:: EXERCISE BRIEF ::
All of the data below is to be written out again exactly.

Saved entries
-----

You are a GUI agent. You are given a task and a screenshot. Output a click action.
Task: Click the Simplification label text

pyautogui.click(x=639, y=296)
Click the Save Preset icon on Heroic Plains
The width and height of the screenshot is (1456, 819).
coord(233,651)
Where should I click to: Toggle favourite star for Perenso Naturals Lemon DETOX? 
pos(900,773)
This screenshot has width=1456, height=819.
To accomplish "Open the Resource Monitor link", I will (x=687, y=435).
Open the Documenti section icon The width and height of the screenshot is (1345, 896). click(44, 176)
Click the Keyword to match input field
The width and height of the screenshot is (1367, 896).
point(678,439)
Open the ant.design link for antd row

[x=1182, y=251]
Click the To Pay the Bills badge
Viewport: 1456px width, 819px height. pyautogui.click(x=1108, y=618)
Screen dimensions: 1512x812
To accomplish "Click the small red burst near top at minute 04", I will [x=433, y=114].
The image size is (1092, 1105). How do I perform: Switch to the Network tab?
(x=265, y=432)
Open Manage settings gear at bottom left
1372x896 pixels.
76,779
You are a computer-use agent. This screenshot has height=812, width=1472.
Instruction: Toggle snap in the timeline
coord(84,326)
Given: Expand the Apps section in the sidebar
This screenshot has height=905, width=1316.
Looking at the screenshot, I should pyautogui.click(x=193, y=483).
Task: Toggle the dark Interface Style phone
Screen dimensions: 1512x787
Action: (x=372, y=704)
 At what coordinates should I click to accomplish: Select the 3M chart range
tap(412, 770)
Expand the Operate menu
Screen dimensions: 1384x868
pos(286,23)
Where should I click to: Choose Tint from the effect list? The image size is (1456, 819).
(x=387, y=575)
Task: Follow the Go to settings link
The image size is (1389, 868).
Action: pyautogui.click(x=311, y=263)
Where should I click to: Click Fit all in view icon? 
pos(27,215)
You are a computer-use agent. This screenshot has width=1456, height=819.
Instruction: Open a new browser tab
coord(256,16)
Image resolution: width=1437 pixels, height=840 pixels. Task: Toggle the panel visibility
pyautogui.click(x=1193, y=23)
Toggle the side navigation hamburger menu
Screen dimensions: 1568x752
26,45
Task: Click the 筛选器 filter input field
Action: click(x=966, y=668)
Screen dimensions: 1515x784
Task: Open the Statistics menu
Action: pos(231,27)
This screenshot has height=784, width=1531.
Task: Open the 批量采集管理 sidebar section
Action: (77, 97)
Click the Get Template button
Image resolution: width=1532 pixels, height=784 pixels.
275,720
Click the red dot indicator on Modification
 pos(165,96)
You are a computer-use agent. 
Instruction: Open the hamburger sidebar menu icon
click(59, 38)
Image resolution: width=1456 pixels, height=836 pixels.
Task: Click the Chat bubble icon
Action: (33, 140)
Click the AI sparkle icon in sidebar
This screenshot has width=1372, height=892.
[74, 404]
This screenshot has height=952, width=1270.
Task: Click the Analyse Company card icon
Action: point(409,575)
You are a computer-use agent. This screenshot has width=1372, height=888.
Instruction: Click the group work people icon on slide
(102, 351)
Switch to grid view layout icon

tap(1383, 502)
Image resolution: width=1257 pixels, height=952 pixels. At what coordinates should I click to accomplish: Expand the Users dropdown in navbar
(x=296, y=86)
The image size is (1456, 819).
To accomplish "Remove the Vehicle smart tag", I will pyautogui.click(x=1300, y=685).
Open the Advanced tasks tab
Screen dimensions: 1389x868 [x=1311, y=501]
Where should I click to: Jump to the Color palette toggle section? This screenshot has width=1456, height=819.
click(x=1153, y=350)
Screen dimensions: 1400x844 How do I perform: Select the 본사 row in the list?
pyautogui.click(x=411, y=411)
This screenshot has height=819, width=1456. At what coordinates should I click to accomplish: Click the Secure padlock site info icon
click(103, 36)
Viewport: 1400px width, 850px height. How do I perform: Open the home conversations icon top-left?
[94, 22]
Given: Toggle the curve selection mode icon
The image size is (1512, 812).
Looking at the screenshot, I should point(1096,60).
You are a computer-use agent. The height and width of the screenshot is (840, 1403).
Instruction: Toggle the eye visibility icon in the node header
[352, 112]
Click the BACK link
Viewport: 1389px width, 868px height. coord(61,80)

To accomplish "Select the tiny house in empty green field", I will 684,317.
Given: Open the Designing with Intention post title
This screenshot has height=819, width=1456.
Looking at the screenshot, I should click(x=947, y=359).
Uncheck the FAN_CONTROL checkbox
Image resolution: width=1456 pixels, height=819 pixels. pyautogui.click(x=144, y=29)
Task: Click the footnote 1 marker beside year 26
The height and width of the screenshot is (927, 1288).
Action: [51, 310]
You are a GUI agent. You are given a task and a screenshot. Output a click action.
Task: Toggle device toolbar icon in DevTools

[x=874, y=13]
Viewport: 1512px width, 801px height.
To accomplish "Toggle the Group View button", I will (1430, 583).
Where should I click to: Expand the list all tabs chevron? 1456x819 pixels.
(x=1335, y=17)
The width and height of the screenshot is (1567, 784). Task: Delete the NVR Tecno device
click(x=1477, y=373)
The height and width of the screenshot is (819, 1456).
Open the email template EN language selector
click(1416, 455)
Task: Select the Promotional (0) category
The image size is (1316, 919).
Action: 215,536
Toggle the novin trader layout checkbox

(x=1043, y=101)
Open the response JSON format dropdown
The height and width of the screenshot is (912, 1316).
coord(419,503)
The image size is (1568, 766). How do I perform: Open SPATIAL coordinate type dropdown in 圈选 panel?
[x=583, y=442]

-----

:: EXERCISE ANSWER ::
You are a GUI agent. You are given a task and a screenshot. Output a click action.
Task: Click the Simplification label text

pyautogui.click(x=639, y=296)
Click the Save Preset icon on Heroic Plains
The width and height of the screenshot is (1456, 819).
coord(233,651)
Where should I click to: Toggle favourite star for Perenso Naturals Lemon DETOX? 
pos(900,773)
This screenshot has width=1456, height=819.
To accomplish "Open the Resource Monitor link", I will (x=687, y=435).
Open the Documenti section icon The width and height of the screenshot is (1345, 896). click(44, 176)
Click the Keyword to match input field
The width and height of the screenshot is (1367, 896).
point(678,439)
Open the ant.design link for antd row

[x=1182, y=251]
Click the To Pay the Bills badge
Viewport: 1456px width, 819px height. pyautogui.click(x=1108, y=618)
Screen dimensions: 1512x812
To accomplish "Click the small red burst near top at minute 04", I will [x=433, y=114].
The image size is (1092, 1105). How do I perform: Switch to the Network tab?
(x=265, y=432)
Open Manage settings gear at bottom left
1372x896 pixels.
76,779
You are a computer-use agent. This screenshot has height=812, width=1472.
Instruction: Toggle snap in the timeline
coord(84,326)
Given: Expand the Apps section in the sidebar
This screenshot has height=905, width=1316.
Looking at the screenshot, I should pyautogui.click(x=193, y=483).
Task: Toggle the dark Interface Style phone
Screen dimensions: 1512x787
Action: (x=372, y=704)
 At what coordinates should I click to accomplish: Select the 3M chart range
tap(412, 770)
Expand the Operate menu
Screen dimensions: 1384x868
pos(286,23)
Where should I click to: Choose Tint from the effect list? The image size is (1456, 819).
(x=387, y=575)
Task: Follow the Go to settings link
The image size is (1389, 868).
Action: pyautogui.click(x=311, y=263)
Where should I click to: Click Fit all in view icon? 
pos(27,215)
You are a computer-use agent. This screenshot has width=1456, height=819.
Instruction: Open a new browser tab
coord(256,16)
Image resolution: width=1437 pixels, height=840 pixels. Task: Toggle the panel visibility
pyautogui.click(x=1193, y=23)
Toggle the side navigation hamburger menu
Screen dimensions: 1568x752
26,45
Task: Click the 筛选器 filter input field
Action: click(x=966, y=668)
Screen dimensions: 1515x784
Task: Open the Statistics menu
Action: pos(231,27)
This screenshot has height=784, width=1531.
Task: Open the 批量采集管理 sidebar section
Action: (77, 97)
Click the Get Template button
Image resolution: width=1532 pixels, height=784 pixels.
275,720
Click the red dot indicator on Modification
 pos(165,96)
You are a computer-use agent. 
Instruction: Open the hamburger sidebar menu icon
click(59, 38)
Image resolution: width=1456 pixels, height=836 pixels.
Task: Click the Chat bubble icon
Action: (33, 140)
Click the AI sparkle icon in sidebar
This screenshot has width=1372, height=892.
[74, 404]
This screenshot has height=952, width=1270.
Task: Click the Analyse Company card icon
Action: point(409,575)
You are a computer-use agent. This screenshot has width=1372, height=888.
Instruction: Click the group work people icon on slide
(102, 351)
Switch to grid view layout icon

tap(1383, 502)
Image resolution: width=1257 pixels, height=952 pixels. At what coordinates should I click to accomplish: Expand the Users dropdown in navbar
(x=296, y=86)
The image size is (1456, 819).
To accomplish "Remove the Vehicle smart tag", I will pyautogui.click(x=1300, y=685).
Open the Advanced tasks tab
Screen dimensions: 1389x868 [x=1311, y=501]
Where should I click to: Jump to the Color palette toggle section? This screenshot has width=1456, height=819.
click(x=1153, y=350)
Screen dimensions: 1400x844 How do I perform: Select the 본사 row in the list?
pyautogui.click(x=411, y=411)
This screenshot has height=819, width=1456. At what coordinates should I click to accomplish: Click the Secure padlock site info icon
click(103, 36)
Viewport: 1400px width, 850px height. How do I perform: Open the home conversations icon top-left?
[94, 22]
Given: Toggle the curve selection mode icon
The image size is (1512, 812).
Looking at the screenshot, I should point(1096,60).
You are a computer-use agent. The height and width of the screenshot is (840, 1403).
Instruction: Toggle the eye visibility icon in the node header
[352, 112]
Click the BACK link
Viewport: 1389px width, 868px height. coord(61,80)

To accomplish "Select the tiny house in empty green field", I will 684,317.
Given: Open the Designing with Intention post title
This screenshot has height=819, width=1456.
Looking at the screenshot, I should click(x=947, y=359).
Uncheck the FAN_CONTROL checkbox
Image resolution: width=1456 pixels, height=819 pixels. pyautogui.click(x=144, y=29)
Task: Click the footnote 1 marker beside year 26
The height and width of the screenshot is (927, 1288).
Action: [51, 310]
You are a GUI agent. You are given a task and a screenshot. Output a click action.
Task: Toggle device toolbar icon in DevTools

[x=874, y=13]
Viewport: 1512px width, 801px height.
To accomplish "Toggle the Group View button", I will (1430, 583).
Where should I click to: Expand the list all tabs chevron? 1456x819 pixels.
(x=1335, y=17)
The width and height of the screenshot is (1567, 784). Task: Delete the NVR Tecno device
click(x=1477, y=373)
The height and width of the screenshot is (819, 1456).
Open the email template EN language selector
click(1416, 455)
Task: Select the Promotional (0) category
The image size is (1316, 919).
Action: 215,536
Toggle the novin trader layout checkbox

(x=1043, y=101)
Open the response JSON format dropdown
The height and width of the screenshot is (912, 1316).
coord(419,503)
The image size is (1568, 766). How do I perform: Open SPATIAL coordinate type dropdown in 圈选 panel?
[x=583, y=442]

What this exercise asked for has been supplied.